#### Exercise prompt:
Copy out exactly the lines from the one containing "Instruction: Click the green" to the end of the records below, both included, and nothing else.

Available data START

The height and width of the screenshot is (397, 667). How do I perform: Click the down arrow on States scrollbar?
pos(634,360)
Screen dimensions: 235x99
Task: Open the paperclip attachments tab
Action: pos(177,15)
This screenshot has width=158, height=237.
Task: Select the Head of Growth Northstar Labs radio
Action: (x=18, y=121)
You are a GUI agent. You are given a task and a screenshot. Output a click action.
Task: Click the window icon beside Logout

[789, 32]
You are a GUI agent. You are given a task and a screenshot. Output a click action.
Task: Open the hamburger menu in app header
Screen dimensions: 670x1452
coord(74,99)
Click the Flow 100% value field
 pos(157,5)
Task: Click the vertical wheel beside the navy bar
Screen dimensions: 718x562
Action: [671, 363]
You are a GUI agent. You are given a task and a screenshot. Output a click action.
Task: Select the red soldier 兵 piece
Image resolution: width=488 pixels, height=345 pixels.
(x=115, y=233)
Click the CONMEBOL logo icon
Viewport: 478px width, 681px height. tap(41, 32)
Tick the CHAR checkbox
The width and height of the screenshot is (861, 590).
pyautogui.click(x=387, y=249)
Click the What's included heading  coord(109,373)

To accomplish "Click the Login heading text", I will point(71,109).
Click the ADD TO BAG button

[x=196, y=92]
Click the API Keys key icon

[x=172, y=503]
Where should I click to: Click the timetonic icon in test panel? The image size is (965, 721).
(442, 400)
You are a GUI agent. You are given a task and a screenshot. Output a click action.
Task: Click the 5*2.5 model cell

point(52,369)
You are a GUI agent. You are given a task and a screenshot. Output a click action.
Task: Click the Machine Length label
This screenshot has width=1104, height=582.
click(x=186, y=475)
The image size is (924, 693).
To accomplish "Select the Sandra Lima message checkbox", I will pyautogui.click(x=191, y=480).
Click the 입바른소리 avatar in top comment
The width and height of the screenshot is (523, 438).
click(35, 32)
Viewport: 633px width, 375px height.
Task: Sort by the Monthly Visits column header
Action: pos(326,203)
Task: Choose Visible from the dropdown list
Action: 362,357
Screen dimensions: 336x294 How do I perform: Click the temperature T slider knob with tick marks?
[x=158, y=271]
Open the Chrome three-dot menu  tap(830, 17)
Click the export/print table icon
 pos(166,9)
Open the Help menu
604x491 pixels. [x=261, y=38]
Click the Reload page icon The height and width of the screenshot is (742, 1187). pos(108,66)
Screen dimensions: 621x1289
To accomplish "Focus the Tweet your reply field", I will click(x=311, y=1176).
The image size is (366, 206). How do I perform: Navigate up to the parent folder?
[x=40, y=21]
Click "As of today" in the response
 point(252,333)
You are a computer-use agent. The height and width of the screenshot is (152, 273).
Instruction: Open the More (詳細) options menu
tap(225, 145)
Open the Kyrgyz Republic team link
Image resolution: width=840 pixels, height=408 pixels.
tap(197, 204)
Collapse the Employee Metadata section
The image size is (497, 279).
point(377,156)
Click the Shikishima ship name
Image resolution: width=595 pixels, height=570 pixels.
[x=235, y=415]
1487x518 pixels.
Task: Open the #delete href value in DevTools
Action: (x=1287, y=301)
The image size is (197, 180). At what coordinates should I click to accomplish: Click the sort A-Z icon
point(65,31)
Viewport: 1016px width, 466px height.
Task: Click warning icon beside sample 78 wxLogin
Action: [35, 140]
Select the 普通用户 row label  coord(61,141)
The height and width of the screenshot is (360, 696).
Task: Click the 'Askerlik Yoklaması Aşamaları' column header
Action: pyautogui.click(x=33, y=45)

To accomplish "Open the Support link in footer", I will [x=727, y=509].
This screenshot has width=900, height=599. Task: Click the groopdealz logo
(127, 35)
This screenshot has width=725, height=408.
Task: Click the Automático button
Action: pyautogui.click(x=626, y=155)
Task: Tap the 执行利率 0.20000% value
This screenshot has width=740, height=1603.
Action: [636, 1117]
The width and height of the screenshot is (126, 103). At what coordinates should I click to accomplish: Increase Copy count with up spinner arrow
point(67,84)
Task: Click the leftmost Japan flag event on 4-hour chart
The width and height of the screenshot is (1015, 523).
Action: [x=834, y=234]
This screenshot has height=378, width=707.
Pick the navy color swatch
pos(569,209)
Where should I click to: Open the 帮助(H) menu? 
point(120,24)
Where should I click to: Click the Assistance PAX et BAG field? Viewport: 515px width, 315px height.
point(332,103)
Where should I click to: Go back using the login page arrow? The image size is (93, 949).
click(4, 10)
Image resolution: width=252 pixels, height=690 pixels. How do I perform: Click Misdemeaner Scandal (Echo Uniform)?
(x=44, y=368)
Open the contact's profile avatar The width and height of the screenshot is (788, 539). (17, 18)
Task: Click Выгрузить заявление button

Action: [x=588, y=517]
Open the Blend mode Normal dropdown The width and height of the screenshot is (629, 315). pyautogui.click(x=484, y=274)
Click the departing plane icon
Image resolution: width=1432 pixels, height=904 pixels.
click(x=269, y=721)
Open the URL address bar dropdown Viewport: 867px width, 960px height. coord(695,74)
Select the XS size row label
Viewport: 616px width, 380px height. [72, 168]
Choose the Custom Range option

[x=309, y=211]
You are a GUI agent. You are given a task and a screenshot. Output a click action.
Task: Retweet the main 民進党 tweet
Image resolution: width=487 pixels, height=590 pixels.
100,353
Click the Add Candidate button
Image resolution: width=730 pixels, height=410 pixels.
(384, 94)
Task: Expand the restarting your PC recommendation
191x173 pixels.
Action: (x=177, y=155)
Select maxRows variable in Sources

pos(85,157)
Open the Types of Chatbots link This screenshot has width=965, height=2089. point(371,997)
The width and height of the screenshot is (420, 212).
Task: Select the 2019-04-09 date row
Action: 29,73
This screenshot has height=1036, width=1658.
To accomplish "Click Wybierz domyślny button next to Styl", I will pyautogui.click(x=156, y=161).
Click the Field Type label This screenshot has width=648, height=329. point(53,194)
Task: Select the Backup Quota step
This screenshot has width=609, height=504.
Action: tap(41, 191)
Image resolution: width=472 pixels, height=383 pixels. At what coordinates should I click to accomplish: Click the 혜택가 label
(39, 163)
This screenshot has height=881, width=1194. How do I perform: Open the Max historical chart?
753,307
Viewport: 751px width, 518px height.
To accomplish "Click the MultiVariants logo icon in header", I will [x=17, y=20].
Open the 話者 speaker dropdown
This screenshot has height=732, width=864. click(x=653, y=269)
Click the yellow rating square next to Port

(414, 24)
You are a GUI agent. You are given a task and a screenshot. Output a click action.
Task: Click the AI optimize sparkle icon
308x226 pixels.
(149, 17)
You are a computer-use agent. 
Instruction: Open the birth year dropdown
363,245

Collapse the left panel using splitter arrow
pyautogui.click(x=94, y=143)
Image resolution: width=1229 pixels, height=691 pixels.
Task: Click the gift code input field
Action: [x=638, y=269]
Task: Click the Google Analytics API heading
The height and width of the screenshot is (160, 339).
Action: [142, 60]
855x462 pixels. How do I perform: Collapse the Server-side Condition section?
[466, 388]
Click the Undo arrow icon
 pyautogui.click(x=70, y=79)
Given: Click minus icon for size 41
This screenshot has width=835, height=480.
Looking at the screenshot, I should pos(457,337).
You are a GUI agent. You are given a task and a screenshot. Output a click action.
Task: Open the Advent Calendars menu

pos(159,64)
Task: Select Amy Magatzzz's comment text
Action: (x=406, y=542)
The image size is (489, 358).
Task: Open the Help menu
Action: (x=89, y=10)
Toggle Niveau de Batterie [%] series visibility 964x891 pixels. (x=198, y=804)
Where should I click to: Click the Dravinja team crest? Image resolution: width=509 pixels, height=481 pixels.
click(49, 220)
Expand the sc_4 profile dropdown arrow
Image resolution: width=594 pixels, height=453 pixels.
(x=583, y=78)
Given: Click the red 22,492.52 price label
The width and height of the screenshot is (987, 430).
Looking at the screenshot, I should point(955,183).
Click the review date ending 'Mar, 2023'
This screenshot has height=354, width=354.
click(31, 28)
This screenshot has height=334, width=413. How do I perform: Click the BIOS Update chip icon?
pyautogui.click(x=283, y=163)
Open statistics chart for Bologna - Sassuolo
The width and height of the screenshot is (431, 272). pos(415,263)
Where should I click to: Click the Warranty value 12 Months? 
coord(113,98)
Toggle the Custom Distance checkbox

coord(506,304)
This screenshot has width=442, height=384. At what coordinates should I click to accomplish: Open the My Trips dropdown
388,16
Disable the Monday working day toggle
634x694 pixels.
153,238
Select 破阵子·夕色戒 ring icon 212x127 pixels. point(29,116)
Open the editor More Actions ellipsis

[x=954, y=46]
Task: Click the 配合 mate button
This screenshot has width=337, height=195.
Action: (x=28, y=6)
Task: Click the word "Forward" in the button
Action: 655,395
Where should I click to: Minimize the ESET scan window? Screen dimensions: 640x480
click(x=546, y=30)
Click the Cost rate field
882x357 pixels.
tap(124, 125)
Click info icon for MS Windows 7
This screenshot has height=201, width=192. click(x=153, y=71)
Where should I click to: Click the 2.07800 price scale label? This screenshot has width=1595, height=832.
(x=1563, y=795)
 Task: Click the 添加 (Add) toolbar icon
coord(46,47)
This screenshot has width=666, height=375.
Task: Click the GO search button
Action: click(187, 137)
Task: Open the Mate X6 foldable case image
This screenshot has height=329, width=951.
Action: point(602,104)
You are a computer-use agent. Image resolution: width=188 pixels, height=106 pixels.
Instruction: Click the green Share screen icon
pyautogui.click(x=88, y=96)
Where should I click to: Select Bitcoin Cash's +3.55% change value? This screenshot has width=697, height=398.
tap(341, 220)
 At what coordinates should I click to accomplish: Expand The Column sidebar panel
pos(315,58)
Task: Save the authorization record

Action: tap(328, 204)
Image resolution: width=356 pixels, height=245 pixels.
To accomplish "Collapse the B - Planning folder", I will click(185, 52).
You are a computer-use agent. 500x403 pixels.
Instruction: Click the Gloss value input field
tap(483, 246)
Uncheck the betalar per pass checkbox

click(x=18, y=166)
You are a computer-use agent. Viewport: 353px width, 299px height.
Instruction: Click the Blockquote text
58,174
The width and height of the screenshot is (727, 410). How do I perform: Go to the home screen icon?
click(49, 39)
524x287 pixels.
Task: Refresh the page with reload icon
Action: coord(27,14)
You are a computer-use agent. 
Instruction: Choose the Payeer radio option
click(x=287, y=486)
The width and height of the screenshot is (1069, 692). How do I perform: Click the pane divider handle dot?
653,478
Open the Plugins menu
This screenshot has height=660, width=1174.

Available data END

#### Solution below:
Instruction: Click the green Share screen icon
pyautogui.click(x=88, y=96)
Where should I click to: Select Bitcoin Cash's +3.55% change value? This screenshot has width=697, height=398.
tap(341, 220)
 At what coordinates should I click to accomplish: Expand The Column sidebar panel
pos(315,58)
Task: Save the authorization record

Action: tap(328, 204)
Image resolution: width=356 pixels, height=245 pixels.
To accomplish "Collapse the B - Planning folder", I will click(185, 52).
You are a computer-use agent. 500x403 pixels.
Instruction: Click the Gloss value input field
tap(483, 246)
Uncheck the betalar per pass checkbox

click(x=18, y=166)
You are a computer-use agent. Viewport: 353px width, 299px height.
Instruction: Click the Blockquote text
58,174
The width and height of the screenshot is (727, 410). How do I perform: Go to the home screen icon?
click(49, 39)
524x287 pixels.
Task: Refresh the page with reload icon
Action: coord(27,14)
You are a computer-use agent. 
Instruction: Choose the Payeer radio option
click(x=287, y=486)
The width and height of the screenshot is (1069, 692). How do I perform: Click the pane divider handle dot?
653,478
Open the Plugins menu
This screenshot has height=660, width=1174.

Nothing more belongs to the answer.